After our morning exploration of the pier we boarded our bus. We headed towards North Zealand along Highway 152 and through an area known as the "Danish Riviera." Denmark is a country of eye-watering beauty. The Danes have decided that aesthetics trump mercantile interests and the countryside is devoid of any billboards or commercial signs - including those of estate agents. We turned off on Gammel Strandvej, never having our eyes assaulted by greedy commercialism, and made a photo stop along the Baltic Sea near what once were small fishing cottages. These thatch-roofed buildings used to be the homes of humble fisherman but are now the expensive residences of the well-heeled.
We continued north to Kronborg Castle, located near the town of Helsingor (Elsinore). The fortress here has guarded the narrow strait where only 4km of water separate Denmark from Sweden. While it was meant to guard the Danish frontier, the Swedes walked over in the winter of 1658 and commandeered the castle. When control returned to the Danes, they thought it would be best to increase the strength of the fortifications so that no one else walking by might decide to stop and occupy the castle. As the castle is also known as Elsinore, it has had a close association with Shakespeare's play Hamlet and a number of performances of the play have taken place in the castle.
Fredensborg Palace, the summer home of the Danish royal family, was our next stop.
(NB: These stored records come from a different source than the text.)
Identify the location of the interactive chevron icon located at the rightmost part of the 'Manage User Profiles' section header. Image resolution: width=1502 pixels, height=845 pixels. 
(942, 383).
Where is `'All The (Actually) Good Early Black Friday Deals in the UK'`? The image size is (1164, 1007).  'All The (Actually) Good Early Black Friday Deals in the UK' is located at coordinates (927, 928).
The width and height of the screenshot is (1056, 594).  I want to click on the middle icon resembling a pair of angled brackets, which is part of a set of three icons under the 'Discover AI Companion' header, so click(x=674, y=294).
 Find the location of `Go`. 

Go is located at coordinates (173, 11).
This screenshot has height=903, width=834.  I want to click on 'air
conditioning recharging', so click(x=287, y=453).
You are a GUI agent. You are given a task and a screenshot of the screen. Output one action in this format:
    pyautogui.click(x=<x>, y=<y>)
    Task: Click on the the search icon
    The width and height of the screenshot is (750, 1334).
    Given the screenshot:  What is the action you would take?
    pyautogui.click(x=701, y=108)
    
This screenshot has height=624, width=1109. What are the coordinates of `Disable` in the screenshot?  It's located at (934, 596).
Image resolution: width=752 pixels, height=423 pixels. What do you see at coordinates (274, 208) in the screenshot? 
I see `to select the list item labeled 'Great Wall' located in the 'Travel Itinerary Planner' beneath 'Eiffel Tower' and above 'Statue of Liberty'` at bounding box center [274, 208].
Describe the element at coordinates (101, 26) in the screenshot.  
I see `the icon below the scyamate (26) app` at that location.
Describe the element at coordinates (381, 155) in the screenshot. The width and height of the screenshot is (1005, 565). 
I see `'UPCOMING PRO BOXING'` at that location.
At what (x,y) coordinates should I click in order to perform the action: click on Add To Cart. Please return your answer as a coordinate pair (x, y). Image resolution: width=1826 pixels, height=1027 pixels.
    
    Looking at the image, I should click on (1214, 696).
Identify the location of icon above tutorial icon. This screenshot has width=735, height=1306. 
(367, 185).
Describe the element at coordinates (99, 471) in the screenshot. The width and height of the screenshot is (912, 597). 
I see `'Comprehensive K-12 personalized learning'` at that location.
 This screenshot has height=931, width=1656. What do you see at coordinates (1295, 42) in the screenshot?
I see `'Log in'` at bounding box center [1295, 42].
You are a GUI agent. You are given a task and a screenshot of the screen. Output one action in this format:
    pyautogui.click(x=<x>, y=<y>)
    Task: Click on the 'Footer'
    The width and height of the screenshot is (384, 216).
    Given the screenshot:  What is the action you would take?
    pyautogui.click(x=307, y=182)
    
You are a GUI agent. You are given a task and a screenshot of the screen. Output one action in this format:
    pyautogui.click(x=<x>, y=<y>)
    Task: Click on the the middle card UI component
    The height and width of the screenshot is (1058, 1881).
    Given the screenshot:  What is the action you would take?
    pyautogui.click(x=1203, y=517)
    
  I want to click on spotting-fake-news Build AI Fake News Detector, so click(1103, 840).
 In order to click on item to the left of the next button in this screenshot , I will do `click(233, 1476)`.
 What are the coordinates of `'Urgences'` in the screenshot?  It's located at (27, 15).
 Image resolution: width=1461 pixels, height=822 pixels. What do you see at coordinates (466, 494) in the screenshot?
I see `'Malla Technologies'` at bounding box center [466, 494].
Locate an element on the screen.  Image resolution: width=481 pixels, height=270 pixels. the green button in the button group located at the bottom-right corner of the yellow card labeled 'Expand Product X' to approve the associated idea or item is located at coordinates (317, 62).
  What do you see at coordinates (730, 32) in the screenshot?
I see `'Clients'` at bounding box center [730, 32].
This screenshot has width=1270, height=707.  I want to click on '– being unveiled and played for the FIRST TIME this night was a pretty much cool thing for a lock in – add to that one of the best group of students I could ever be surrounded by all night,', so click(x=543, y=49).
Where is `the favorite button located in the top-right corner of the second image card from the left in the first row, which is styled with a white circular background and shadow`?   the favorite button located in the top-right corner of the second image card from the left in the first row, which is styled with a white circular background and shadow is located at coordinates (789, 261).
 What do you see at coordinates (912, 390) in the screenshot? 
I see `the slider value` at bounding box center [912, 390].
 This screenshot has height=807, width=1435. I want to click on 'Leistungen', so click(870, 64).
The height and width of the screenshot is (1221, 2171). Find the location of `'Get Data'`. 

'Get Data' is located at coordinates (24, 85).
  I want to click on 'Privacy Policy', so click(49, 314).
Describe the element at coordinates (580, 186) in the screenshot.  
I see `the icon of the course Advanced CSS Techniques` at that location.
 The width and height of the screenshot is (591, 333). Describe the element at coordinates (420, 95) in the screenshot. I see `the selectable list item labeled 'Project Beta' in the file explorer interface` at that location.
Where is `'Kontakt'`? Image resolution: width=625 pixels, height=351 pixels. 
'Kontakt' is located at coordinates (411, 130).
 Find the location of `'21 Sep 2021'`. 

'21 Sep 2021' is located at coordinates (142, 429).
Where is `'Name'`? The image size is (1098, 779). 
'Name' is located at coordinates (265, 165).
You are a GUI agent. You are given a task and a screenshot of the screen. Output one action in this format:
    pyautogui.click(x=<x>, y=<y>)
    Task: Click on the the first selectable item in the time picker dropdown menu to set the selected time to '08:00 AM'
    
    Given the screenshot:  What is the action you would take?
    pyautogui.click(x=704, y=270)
The building, also known as the "peace castle" is where the Swedes and Danes signed a treaty promising to stop swapping castles with each other. A long, descending gravel avenue call the Slotlet serves as the approach to this magnificent castle and seems to be a wonderful place to park a great many tour buses during the summer.
This stop was relatively short and filled with tension as our tour guide herded us around the grounds so that we could arrive at our lunch stop before any of the other tour buses beat us to the buffet. With the perfect timing that usually comes from any tour the Dougall's are on, our tour bus arrived dead last at the watering hole. Regardless, as impressive as the morning's castles were, this restaurant was able to feed six tour bus loads of guests AND had sufficient cold beer (and washrooms) to accommodate every one in short order.
Our afternoon was taken up with a single stop at Frederiksborg Castle, which is also the Danish Museum of National History and the largest Renaissance castle in all of Scandinavia. This castle looks and feels like the home of royalty. From the huge fountain at the entrance to the massive chapel that survived a devastating fire in 1859, we could have spent the entire day there - and having walked most of the building, it seemed like we were there a long time.
By this point, we had done almost all the walking we needed to do on this particular tour and took a well deserved break on the bus trip back to the ship. For anyone interested in Danish history and the wonderful countryside, I would highly recommend this particular tour of North Zealand.